Mutational landscape and tyrosine kinase inhibitor sensitivity in EGFR L833 and H835 mutated non–small cell lung cancer

Abstract Background Non–small cell lung cancer (NSCLC) patients with EGFR L833 and H835 mutations show potentially satisfying responses to EGFR tyrosine kinase inhibitors (TKI); however, investigations on their molecular and clinical characteristics are limited. Methods DNA sequencing data from 240 NSCLC patients with EGFR L833 and H835 mutations were analyzed, including 57 with EGFR‐TKI treatment records. An external cohort of 346 EGFR L858R‐mutated NSCLC patients was also evaluated for comparative molecular landscape analysis. Results In the study cohort, 98.3% of patients with EGFR L833 mutations and 100% with EGFR H835 mutations had concurrent EGFR mutations.

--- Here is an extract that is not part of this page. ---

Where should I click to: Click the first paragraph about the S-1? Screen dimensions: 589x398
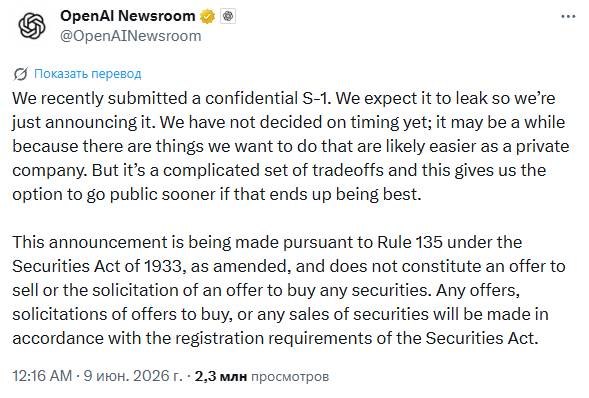291,146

A total of 97.5% of patients (78 of 80) with EGFR H835L mutations had concurrent L833V mutations, whereas the most frequent comutations of EGFR L833V were L858R (44.1%) and H835L (37.0%). Compared to EGFR L858R patients in the external cohort, those with EGFR L833V+H835L and L833V+L858R mutations had less frequent LRP1B , RB1 , TP53 mutations, CD4K amplifications, and mutations in the RTK‐RAS and cell‐cycle signaling pathways. Tumor mutational burden, chromosomal instability, and whole‐genome duplication rates were lower in these patients compared to those with classical EGFR L858R. Notably, patients with EGFR L833 and H835 mutations achieved a median progression‐free survival (PFS) of 16.4 months, similar to patients with classical EGFR mutations. PFS was comparable across mutation subtypes and different generations of EGFR‐TKIs received. Conclusions This study highlights the unique molecular characteristics of NSCLC patients with EGFR L833 and H835 mutations and confirms their sensitivity to all generations of EGFR‐TKIs, with PFS comparable to L858R, providing real‐world evidence for clinical decision‐making.